歴史探訪⑤長尾顕長の刀「山姥切国広」

 由良・長尾兄弟と皆川広照との関係については、「3-3 北条・徳川同盟と広照」の「決戦回避工作」のなかで述べたが、ここでは兄弟のひとり長尾顕長(ながおあきなが)に関連して、名刀「山姥切国広」(やまんばぎりくにひろ)について紹介したい。


 「山姥切国広」は、2024年に足利市文化財団が取得・所蔵している日本刀である。
 その銘に、表銘「九州日向住国広作」、裏銘「天正十八年庚寅弐月吉日 平顕長」とあり、天正18年(1590年)2月に、当時足利城主であった長尾顕長が、刀工・堀川国広に作らせたものである。

 一方、徳川美術館には、「本作長義」(ほんさくながよし)と呼ばれる備前長船長義作・の刀がある。

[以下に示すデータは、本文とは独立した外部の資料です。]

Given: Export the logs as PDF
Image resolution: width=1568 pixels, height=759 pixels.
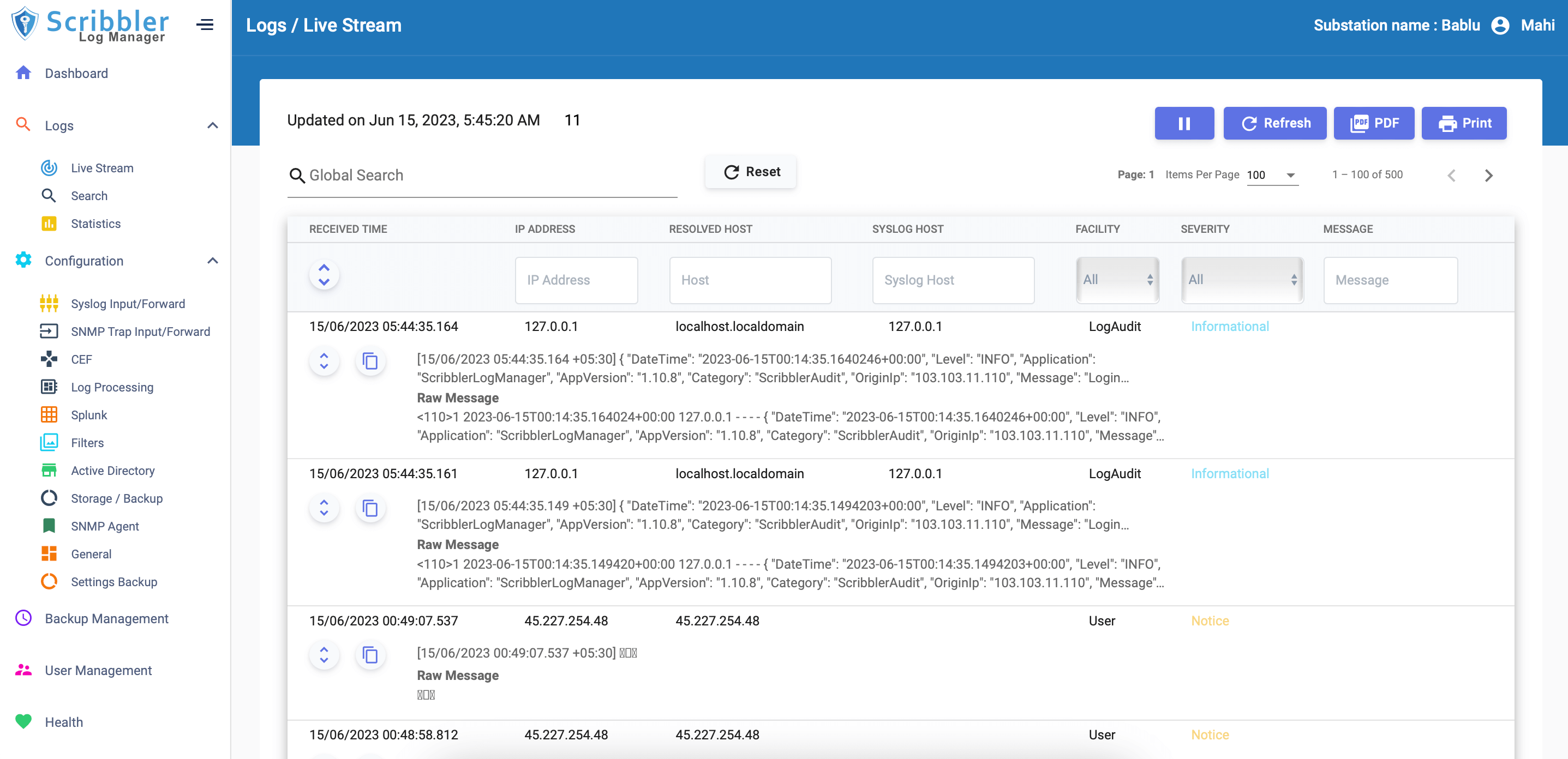Looking at the screenshot, I should (1374, 123).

その銘には、「刀 銘 本作長義天正十八年庚刁五月三日二九州日向住国広銘打 天正十四年七月二十一日小田原参府之時従屋形様被下置也長尾新五郎平朝臣顕長所持」とあり、銘によると、「本作長義」は天正14年(1586年)7月21日に「屋形様」である北条氏直から長尾顕長へ臣従儀礼の一環として贈られた刀であり、その後、天正18年(1590年)5月3日に刀工・堀川国広が銘文を切ったものであることがわかる。
 「本作長義」は、南北朝時代の備前長船派の刀工である長義の代表作であり、傑作として知られる。
 「山姥切国広」と「本作長義」の関係は、原作刀剣(本歌と呼ばれる)である「本作長義」を写し取って作った複製品(写しと呼ばれる)が「山姥切国広」ということになる。

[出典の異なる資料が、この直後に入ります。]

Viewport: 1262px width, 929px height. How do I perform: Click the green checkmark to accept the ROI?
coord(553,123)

 以上二振の刀の銘と史料等とを重ね合わせると、豊臣秀吉の小田原攻めを目前に控えた天正17年末から18年頭のころ、小田原在府となっている長尾顕長が、刀工、堀川国広に命じて、主君北条氏直から天正14年7月21日に拝領した「本作長義」の「写し」(山姥切国広)を作らせ、天正18年2月に「写し」にその銘を打たせたことになる。
 その後、天正18年3月に豊臣秀吉の大軍勢が小田原に攻め寄せ、4月初めに小田原城は包囲されるなど戦況極めて不利な状況の下、同じく堀川国広に命じて、氏直から拝領した「本作長義」に、その由緒を伝える銘を切らせたということだ。
 おそらく、長尾顕長は、小田原城の落城、そして自分の死をも覚悟して、「本作長義」の「写し」を作らせ、また、その由緒を後世に伝えるため、両刀に銘を切らせたと考えられる。

 「山姥切」の名は、戸隠山(現在の長野県)で山姥(化物)を退治した刀であることから、後世、その名が付けられたと伝えられている。
 本歌「本作長義」、写し「山姥切国広」両刀ともに国重要文化財に指定されている名刀である。長尾顕長がなぜ小田原在府となったのか、北条氏直からなぜ「本作長義」を拝領したのか。そして、顕長が堀川国広にその「写し」を作らせた時の想いを感じ取りながら、戦国の世の証人として両刀を鑑賞したい。